La montée en puissance de la technologie biométrique a déjà connu des ratés, entraînant des retards importants pour les voyageurs empruntant l’avion, les ferries ou l’Eurotunnel.

L’aéroport de Lisbonne suspend l’EES après des retards excessifs

Dans les aéroports où l’EES est opérationnel, les voyageurs dispensés de visa en provenance du Royaume-Uni, des États-Unis et d’autres pays hors UE doivent enregistrer leurs données biométriques sur des bornes dédiées.

Au départ, le seuil imposé aux pays de l’UE pour enregistrer les arrivées de ressortissants de pays tiers n’était que de 10 %. Depuis le 9 janvier, il est passé à 35 %, et le système a été déployé dans des dizaines d’autres aéroports et ports.

Les nouveaux contrôles aux frontières causent déjà des difficultés aux passagers, qui signalent de longues files d’attente, beaucoup découvrant ces procédures pour la première fois.

Dans certains cas, les retards ont conduit des passagers à rater leur vol.

Un rapport publié à la fin de l’année dernière par Airport Council International (ACI) Europe a constaté que le déploiement progressif du système biométrique a entraîné une hausse des temps de traitement au contrôle aux frontières dans les aéroports pouvant atteindre 70 %, avec des attentes allant jusqu’à trois heures aux périodes de pointe.

En décembre, l’aéroport de Lisbonne a été contraint de suspendre l’EES pendant trois mois après que de « graves déficiences » au contrôle aux frontières ont entraîné des temps d’attente excessifs, atteignant, selon les témoignages, sept heures.

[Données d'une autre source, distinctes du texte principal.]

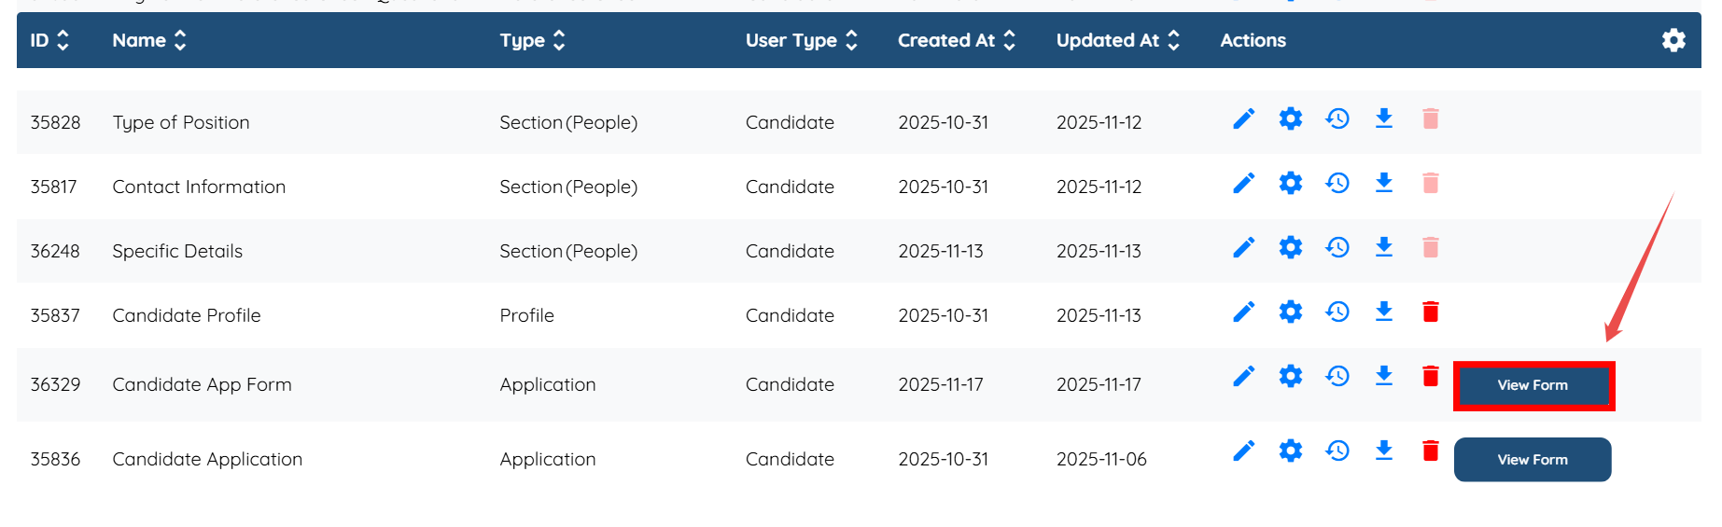Image resolution: width=1722 pixels, height=527 pixels.
Task: Click View Form for Candidate App Form
Action: click(1533, 385)
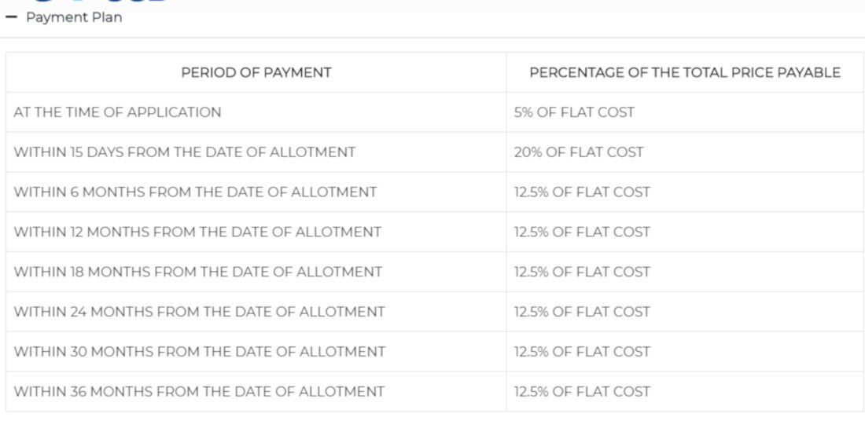The width and height of the screenshot is (865, 439).
Task: Select the WITHIN 12 MONTHS period cell
Action: click(197, 232)
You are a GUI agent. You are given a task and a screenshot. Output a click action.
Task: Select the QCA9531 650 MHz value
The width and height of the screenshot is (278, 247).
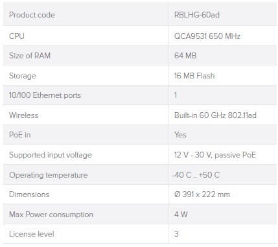[x=207, y=36]
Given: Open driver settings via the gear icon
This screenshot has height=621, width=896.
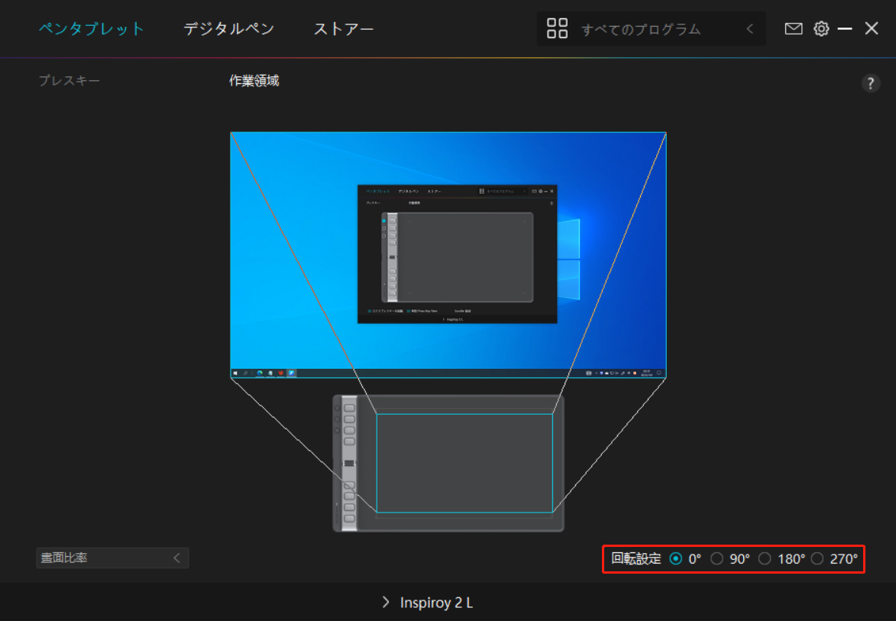Looking at the screenshot, I should point(820,28).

Le déploiement complet de l’EES reporté pour éviter un chaos des voyages d’été

La date butoir pour la mise en œuvre intégrale de l’EES aux frontières de l’UE et de l’espace Schengen est désormais repoussée à septembre.

« Mettre en place un système d’une telle ampleur est une tâche complexe », a déclaré Markus Lammert, porte-parole de la Commission européenne, lors d’un point de presse le 30 janvier.

« En prolongeant la flexibilité pour la période estivale, nous donnons aux États membres les moyens de gérer d’éventuels problèmes et, surtout, d’éviter le chaos des voyages d’été. »

Cette décision offre aux États membres une plus grande marge de manœuvre pour gérer la transition vers la collecte biométrique en fonction de la manière dont leurs hubs de transport y font face.

Pour les voyageurs, cela signifie que vous pourriez encore voir votre passeport tamponné manuellement aux frontières au cours des prochains mois.

Cette mesure intervient après les critiques d’ACI Europe sur « l’important inconfort … infligé aux voyageurs ».

En décembre, Olivier Jankovec, directeur général d’ACI Europe, a averti que l’extension du déploiement « entraînera inévitablement une congestion bien plus grave et des perturbations systémiques pour les aéroports et les compagnies aériennes ».

Il a mis en garde contre le risque de « graves dangers pour la sécurité ».

En janvier, l’association professionnelle du voyage ABTA a exhorté les agents des frontières de l’UE à recourir davantage aux mesures de contingence pour faciliter la montée en puissance du dispositif.

« Nous demandons aux autorités de frontière de tout faire pour réduire au minimum les retards. Elles disposent de mesures de contingence, telles que la mise à l’arrêt du système ou la limitation des contrôles, et nous souhaitons qu’elles soient utilisées pour aider à gérer les flux de personnes », a déclaré Mark Tanzer, directeur général de l’ABTA.

« Là où des problèmes ont été rencontrés jusqu’ici, certains auraient pu être évités si les mesures de contingence avaient été appliquées. »

Cet article a été modifié afin de refléter les commentaires de la Commission européenne.